An increase in "sniffing" activity on a port associated with a recently-patched Microsoft vulnerability may be the signal of an impending attack attempting to exploit the flaw, according to an alert from analyst firm Gartner.
The flaw in question is a remote code execution vulnerability associated with the Microsoft Windows Server Message Block (SMB) Protocol. It was rated as critical by the company in its June security bulletin, released earlier this month, because attackers who exploit it could take complete control of affected systems, according to Microsoft.
An increase in activity on TCP port 445, which is associated with the SMB protocol, may be a signal that attackers are attempting to exploit the hole, Gartner analyst John Pescatore says in an alert posted on Tuesday.
The activity poses "a serious concern for enterprise security managers, because it may indicate an impending mass malicious-code attack," Pescatore says. The port 445 activity indicates that attackers may have already reverse-engineered the patch, developed exploit code and circulated it on the internet, he says.
Officials at Symantec have also spotted increased activity on port 445, but they downplay any immediate threat.

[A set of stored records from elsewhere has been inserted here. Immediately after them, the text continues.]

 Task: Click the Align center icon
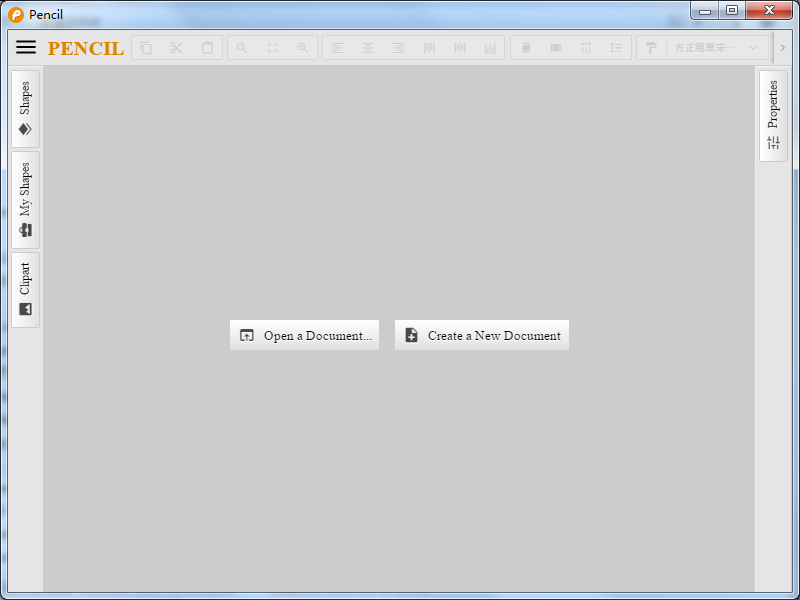pos(368,48)
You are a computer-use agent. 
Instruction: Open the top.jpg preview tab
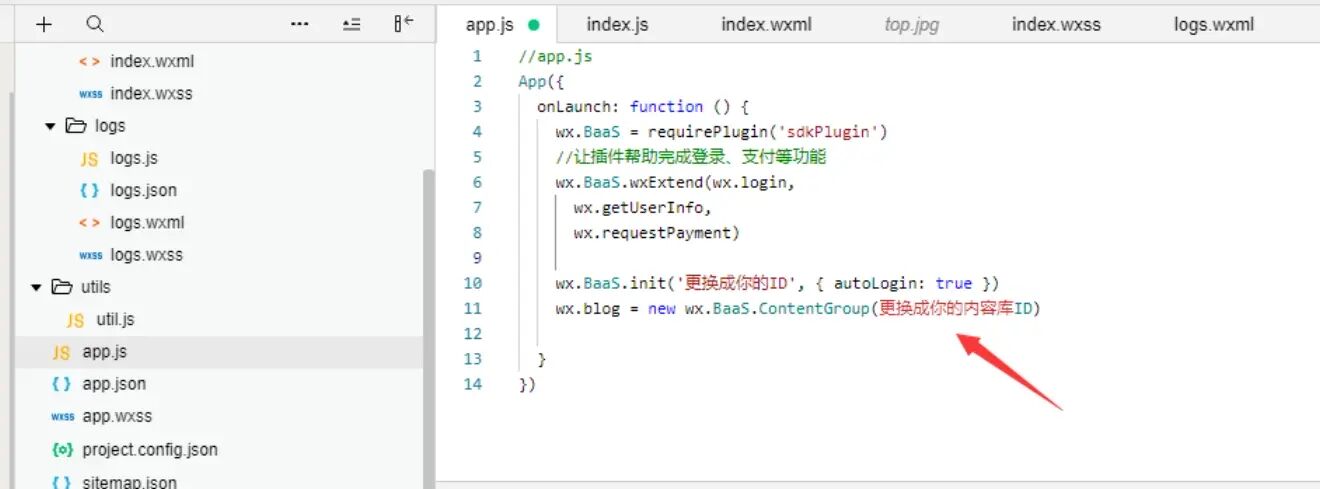click(x=911, y=24)
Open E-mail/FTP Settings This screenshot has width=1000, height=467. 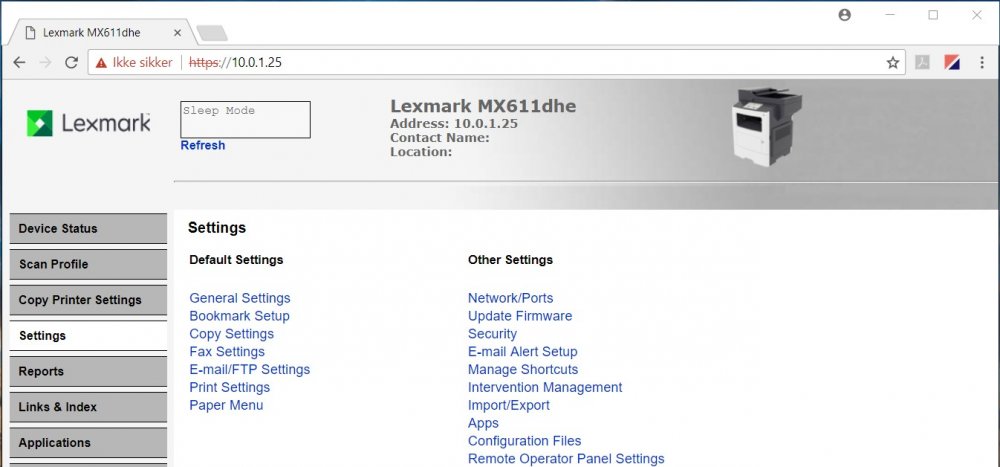[x=249, y=369]
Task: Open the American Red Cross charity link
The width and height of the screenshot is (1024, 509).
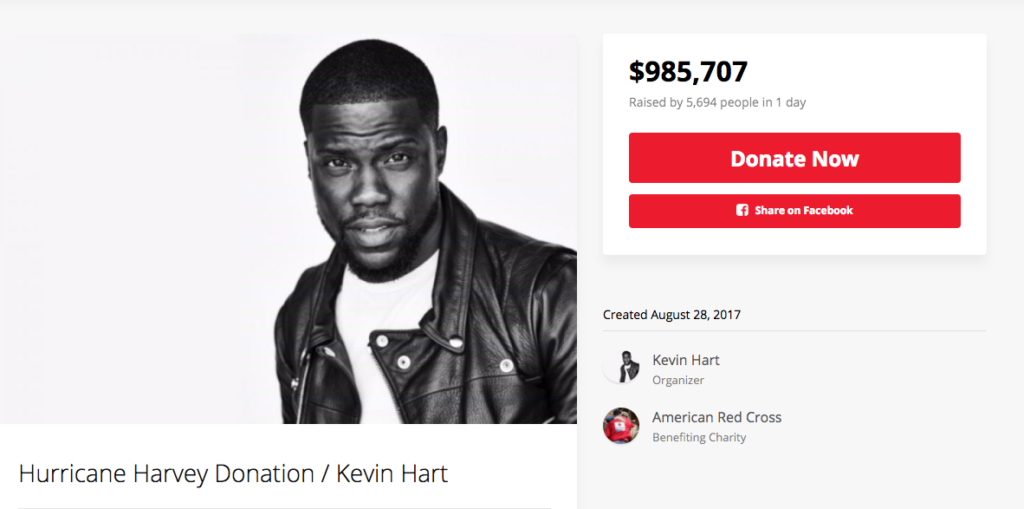Action: tap(716, 417)
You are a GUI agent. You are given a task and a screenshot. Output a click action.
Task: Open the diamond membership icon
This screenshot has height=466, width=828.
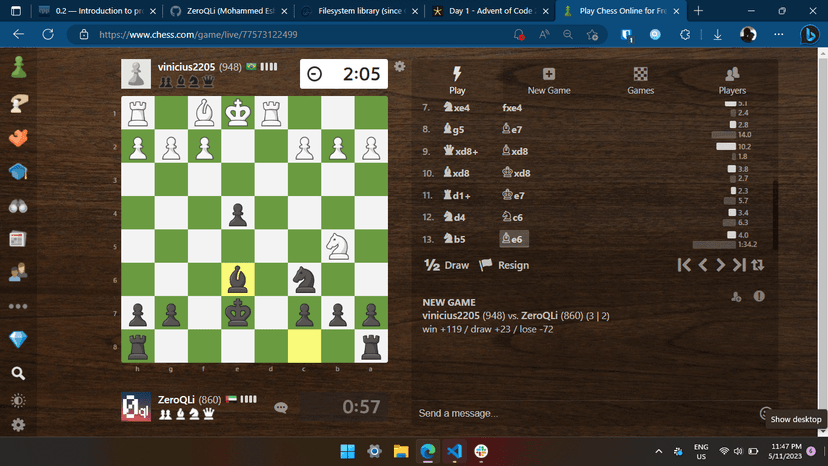pyautogui.click(x=18, y=340)
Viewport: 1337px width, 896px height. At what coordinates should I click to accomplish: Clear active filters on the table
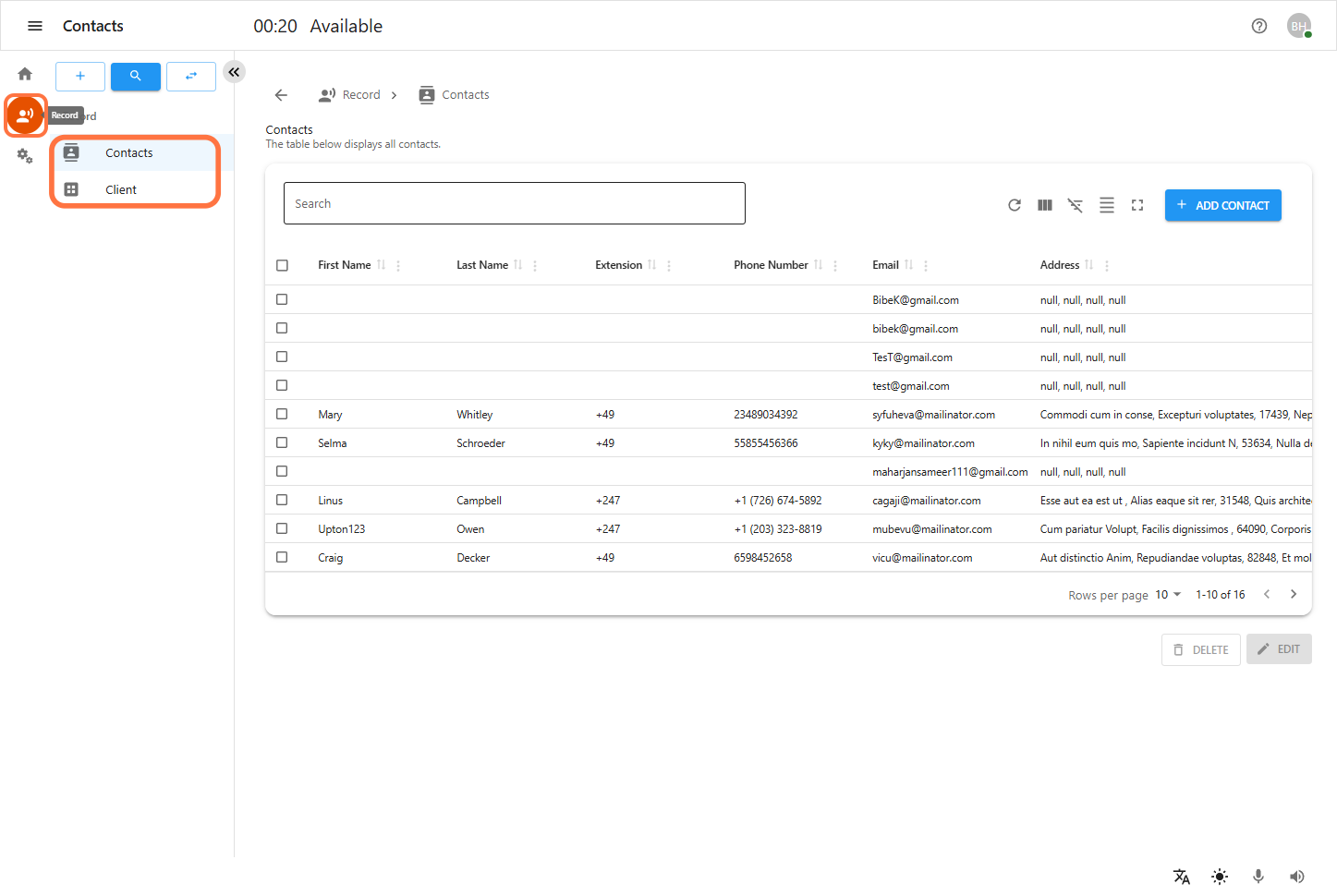[x=1076, y=204]
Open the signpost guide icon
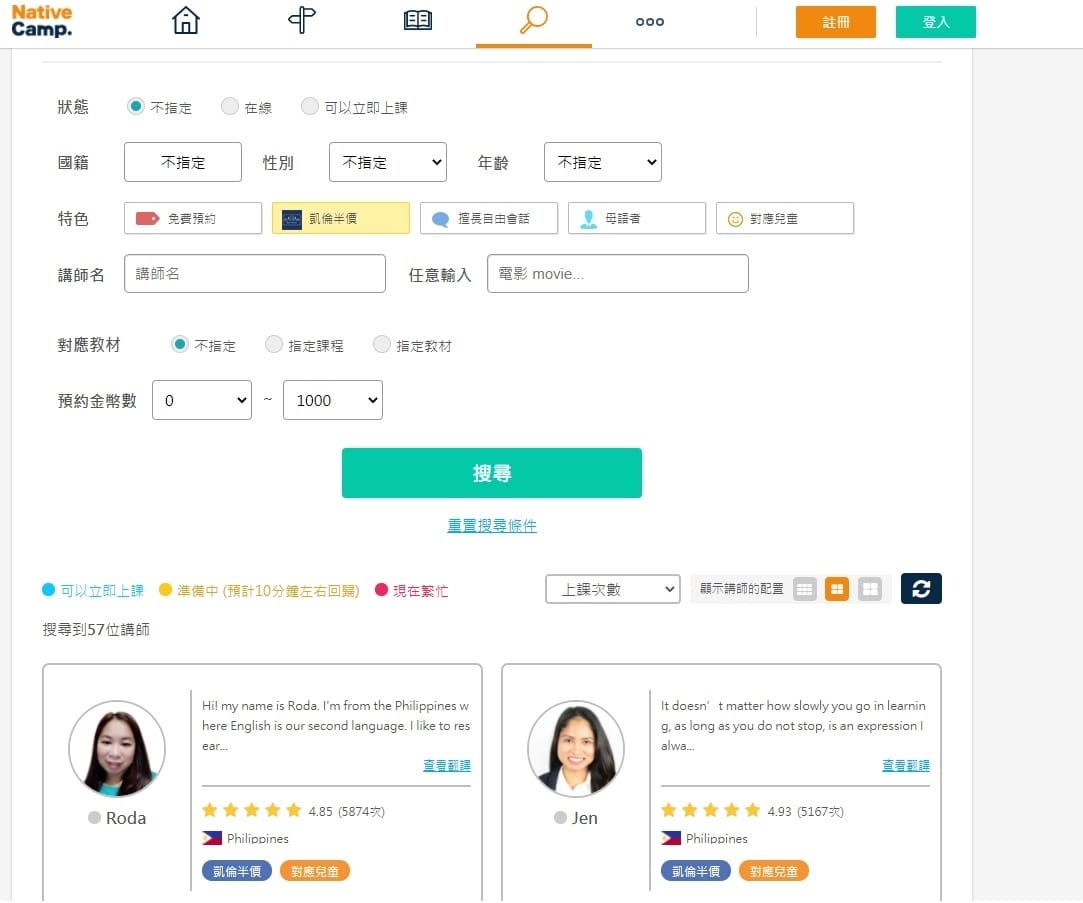This screenshot has height=903, width=1083. (x=302, y=21)
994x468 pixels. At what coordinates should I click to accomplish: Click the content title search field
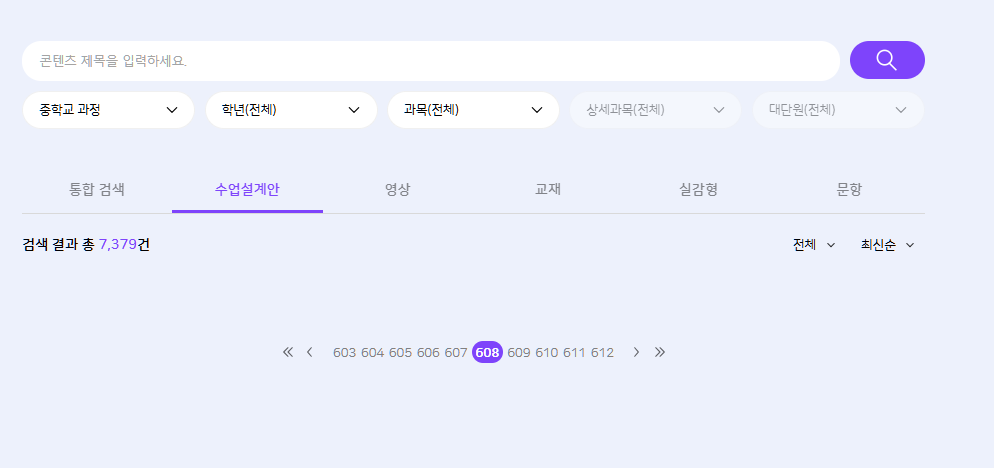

Alfred Huger, senior director of engineering at Symantec, says his company noted a "significant spike" in activity last Friday. Since then, activity levels have gone back to normal.
"Activity targeting port 455 is very common. It's almost like background noise," Huger says, adding that the spike was probably an attempt by attackers to find systems that were vulnerable to the SMB flaw. "The good news is the vast majority of enterprise don't allow access to this port."
Companies that have installed Microsoft's Windows XP SP2 should also be protected against the flaw because it closes off access to port 445 by default, Huger says.
Pescatore says companies need to accelerate efforts to patch affected systems, implement recommended work-arounds and ensure that access to port 445 is blocked where possible. It is also a good idea to update both network and host-based intrusion prevention filters to deal with the threat, he says.
In an emailed response, a Microsoft spokeswoman says the company is aware of public reports about increased sniffing activity on port 445.
"Port scanning is an activity that may be indicative of an attempt to discover attack vectors against any vendor product and is not an activity unique to Microsoft products," she says.